◆ GIVEN TEXT:
--- START ---
All progress in biomedicine is made on the horns of a dilemma. The testing of drugs or other therapies in humans before they are shown likely to be safe and therapeutically promising in preclinical studies is prohibited by ethical considerations. But the tools available for preclinical work—laboratory animals or isolated cells in a dish—are no substitute for testing in the living human body.
Bringing a potential cure from laboratory science to human clinical trials often requires an unsettling leap across an unavoidable gap in knowledge, and only a small fraction of the drugs that enter clinical testing are eventually approved for use in medicine.
This state of affairs has presented particular challenges in immunology research, says Richard A. Flavell, Ph.D., chair and Sterling Professor of Immunobiology. Mice, the most commonly used research animal, have immune systems that are tailored to deal with the bacteria and viruses that the species has been subjected to over evolutionary time, not the same set of pathogens that infect humans. And, as its name implies, the immune system isn’t a unitary organ like the liver, but a multifaceted mechanism distributed throughout the body, which is difficult to emulate faithfully in a petri dish.
“You don’t really want to be studying mouse cells; you want to study human cells, and ultimately you study humans, in clinical trials,” says Flavell, who is also a Howard Hughes Medical Institute investigator. “But most of the studies needed are really invasive, and therefore cannot safely be performed in people. There are enormous difficulties making sure that what you do in clinical trials is safe and isn’t going to adversely affect the patient.”
But a remarkable advance in a Swiss laboratory may provide a long-sought bridge between the bench and the bedside for immunologists. In 2004, Markus G. Manz, M.D., and his colleagues at the Institute for Research in Biomedicine managed to create a rudimentary but functional human immune system in mice by injecting human umbilical-cord blood containing stem cells and other progenitor cells into a mutant strain of mice that are born without immune systems of their own.
--- END ---
◆ DATASET EXCERPT:
--- START ---
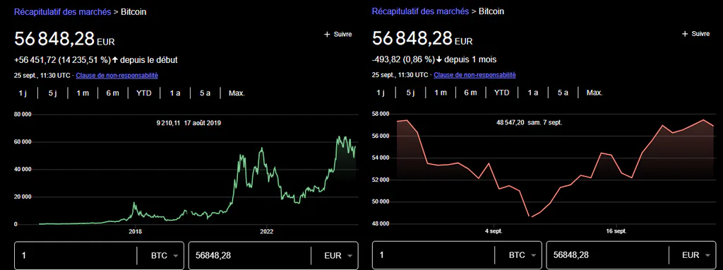The width and height of the screenshot is (723, 270).
Task: Show the Max. range on right chart
Action: click(x=594, y=93)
--- END ---
◆ WHAT THIS TASK INVOLVES: In the biomedicine passage, rewrite the portion between "Bringing a potential" and "use in medicine.", inclusive, swapping "a small fraction" for "a tiny share".

◆ OUTPUT OF THE EXERCISE:
Bringing a potential cure from laboratory science to human clinical trials often requires an unsettling leap across an unavoidable gap in knowledge, and only a tiny share of the drugs that enter clinical testing are eventually approved for use in medicine.